How to Avoid Being an Overprotective Parent
Boldy Parent Your Children for Success
Today I wanted to talk about three myths about overprotecting our kids. These are myths that I have personally busted in my life being a dad. Maybe you have busted these myths in your parenting journey, too. I hope you have.
Before we get started let me say again what I always say. You as a parent know more about what your kid is ready to learn. You know them, I don’t. But I will challenge you to look at yourself and your motivation for holding back valuable information for kids to be successful in life.
Myth 1: Our Kids Must be Overprotected to be Happy
To first address overprotecting our kids in order for them to be happy, let’s figure out what happiness really is for a kid. Of course, it varies from family to family, child to child.

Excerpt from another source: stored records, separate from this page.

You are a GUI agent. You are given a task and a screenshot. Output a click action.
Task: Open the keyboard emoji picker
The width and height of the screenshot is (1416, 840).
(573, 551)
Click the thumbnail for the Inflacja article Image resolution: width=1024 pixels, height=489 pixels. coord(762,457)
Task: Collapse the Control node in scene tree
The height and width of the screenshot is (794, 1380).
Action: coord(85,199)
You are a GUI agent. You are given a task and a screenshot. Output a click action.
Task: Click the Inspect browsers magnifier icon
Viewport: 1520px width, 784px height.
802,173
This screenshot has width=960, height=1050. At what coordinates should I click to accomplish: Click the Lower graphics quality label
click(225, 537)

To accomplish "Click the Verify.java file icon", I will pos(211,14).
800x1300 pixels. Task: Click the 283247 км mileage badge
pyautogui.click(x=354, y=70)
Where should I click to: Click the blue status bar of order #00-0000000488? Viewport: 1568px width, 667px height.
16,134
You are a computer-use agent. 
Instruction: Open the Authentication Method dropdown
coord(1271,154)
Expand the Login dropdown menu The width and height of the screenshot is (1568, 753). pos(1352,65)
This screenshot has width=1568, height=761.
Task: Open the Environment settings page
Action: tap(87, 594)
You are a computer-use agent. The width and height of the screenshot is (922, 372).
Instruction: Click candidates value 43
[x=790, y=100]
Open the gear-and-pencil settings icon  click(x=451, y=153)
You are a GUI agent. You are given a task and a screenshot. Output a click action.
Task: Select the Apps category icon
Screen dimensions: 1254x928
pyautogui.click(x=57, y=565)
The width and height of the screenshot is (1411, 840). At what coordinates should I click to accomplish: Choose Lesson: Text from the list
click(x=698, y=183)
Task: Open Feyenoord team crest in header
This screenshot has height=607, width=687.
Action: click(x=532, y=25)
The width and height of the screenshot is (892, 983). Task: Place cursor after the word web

I admit there are times that I think that in order for kids to feel happy they need to be surrounded with toys, candy, and unlimited Minecraft time.
Generally, kids need to feel safe, significant, and loved.
It’s not that complicated, is it? Happiness isn’t as involved or as expensive as society and the media would lead us to believe.
If we overprotect our kids, if we shelter them too much, we actually do them a disservice. As parents, we are called to raise our kids in reality, not some ideal of what we wished the world really looked like.
Because when they get out on their own, and that is the goal, we want them to be ready for what the world may bring. By not letting our kids see the world as being a beautiful, but sometimes dangerous place they’ll walk into all sorts of trouble at school, at home, and with their friends.
Think about the animal kingdom. Wolves teach their young ways of the world and send them off to live on their own. Because if they don’t they won’t survive. Wolf mothers don’t let their young live with them for 2 years and still do their hunting for them. Preparing our young for life without us is natural.
We have an obligation as protector parents to show our kids how to provide for themselves, see danger before it strikes, and respond accordingly. We do this as they grow so that when they are ready to go out on their own, they’ll not only survive, but they will thrive as well.
Boldly raise your children. Don’t raise a victim.
Myth 2: Kid Social Media Accounts are Safe
Facebook was in the news again because they are developing an idea to create an Instagram account for kids under 13. The idea was that kids would be able to post and share images on the platform. Kids can share their art, thoughts, and images online. What could go wrong, right?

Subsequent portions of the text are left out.